Problem to work on
Scan the records for the word "agent". Copy each line that includes it.

Material supplied

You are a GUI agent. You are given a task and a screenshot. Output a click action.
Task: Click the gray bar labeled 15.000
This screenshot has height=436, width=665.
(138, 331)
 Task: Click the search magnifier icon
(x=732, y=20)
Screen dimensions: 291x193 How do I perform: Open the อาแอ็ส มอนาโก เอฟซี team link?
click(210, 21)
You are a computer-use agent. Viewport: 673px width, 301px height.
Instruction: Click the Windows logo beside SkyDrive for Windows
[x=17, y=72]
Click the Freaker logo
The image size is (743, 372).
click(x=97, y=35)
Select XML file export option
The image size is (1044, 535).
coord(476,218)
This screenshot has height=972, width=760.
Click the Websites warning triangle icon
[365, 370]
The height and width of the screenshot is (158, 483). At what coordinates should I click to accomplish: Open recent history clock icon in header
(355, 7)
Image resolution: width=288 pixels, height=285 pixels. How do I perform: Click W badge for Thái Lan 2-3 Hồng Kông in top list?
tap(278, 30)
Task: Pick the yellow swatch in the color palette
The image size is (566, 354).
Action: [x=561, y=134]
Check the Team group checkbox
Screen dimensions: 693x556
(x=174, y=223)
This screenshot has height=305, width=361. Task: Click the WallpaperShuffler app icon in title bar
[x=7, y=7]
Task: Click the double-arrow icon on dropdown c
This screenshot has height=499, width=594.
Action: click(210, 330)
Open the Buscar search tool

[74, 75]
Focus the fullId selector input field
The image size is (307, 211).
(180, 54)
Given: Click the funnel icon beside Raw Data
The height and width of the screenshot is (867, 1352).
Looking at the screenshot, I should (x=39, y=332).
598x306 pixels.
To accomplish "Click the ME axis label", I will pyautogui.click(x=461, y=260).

Task response
You are a GUI agent. You are given a task and a screenshot. Output a click action.
You are a computer-use agent. Viewport: 673px width, 301px height.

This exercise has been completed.